All manuscripts under review or published with FDR are subject to screening using Plagiarism plagiarism-prevention software called (Ithenticate). Plagiarism is a serious violation of publication ethics. Other violations include duplicate publication, data fabrication and falsification, and improper credit of author contribution.  Thus, Plagiarism or Fraudulent or knowingly inaccurate statements constitute unethical behavior are unacceptable, and submitting the same manuscript to more than one journal concurrently constitutes unethical publishing behavior and is unacceptable.

The development of CrossCheck is a service that helps editors to verify the originality of papers. CrossCheck is powered by the Ithenticate software from iParadigms, known in the academic community as a provider of Turnitin.  For a searchable list of all journals in the CrossCheck database, please visit:

All new submissions in the (FDR) are automatically screened using CrossCheck within the editorial system. Editorial Board Member may also choose to run a similarity report at any other point during the review process or post-publication. The default similarity report view gives the percentage of the text of the manuscript that has overlapped with one or more published articles. Figures and equations cannot be checked at present. Note that a high similarity score does not necessarily indicate plagiarized text. A similarity score of 30% could mean 30% text in common with one source but could equally mean 1% text in common with 30 different sources. Re-used text that has been legitimately cited in the Bibliography may all contribute to the similarity score. The subject knowledge of an editorial expert is vital to interpreting the CrossCheck report and determining whether there are any grounds for concern.
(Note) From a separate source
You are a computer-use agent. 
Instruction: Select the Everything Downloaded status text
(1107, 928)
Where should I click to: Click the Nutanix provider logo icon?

Self-plagiarism in FDR, where an author republishes their own previously published work without proper citation or permission, can lead to severe consequences. Firstly, it undermines the integrity of academic publishing by compromising the novelty and originality expected in scholarly contributions. Editors and peer reviewers rely on the assurance that each submission presents new insights. Moreover, self-plagiarism can distort citation metrics and impact assessments, affecting an author's academic reputation. Journals may reject or retract the article, leading to wasted time and effort. Emphasizing the importance of ethical publishing practices not only ensures adherence to professional standards but also maintains the credibility of both individual researchers and the broader scientific community.


Addressing Plagiarism in Research Publications

When plagiarism is detected in a published research article, the (FDR) takes swift action by retracting the paper, clearly marking it as "Retracted" in red, and updating databases like Scopus and Google Scholar accordingly. Simultaneously, the implicated researcher is barred from publishing future work within the journal, safeguarding academic integrity. This comprehensive approach not only addresses the immediate issue but also imposes lasting consequences on the researcher's scientific standing, serving as a deterrent against future misconduct and preserving the credibility of scholarly publications.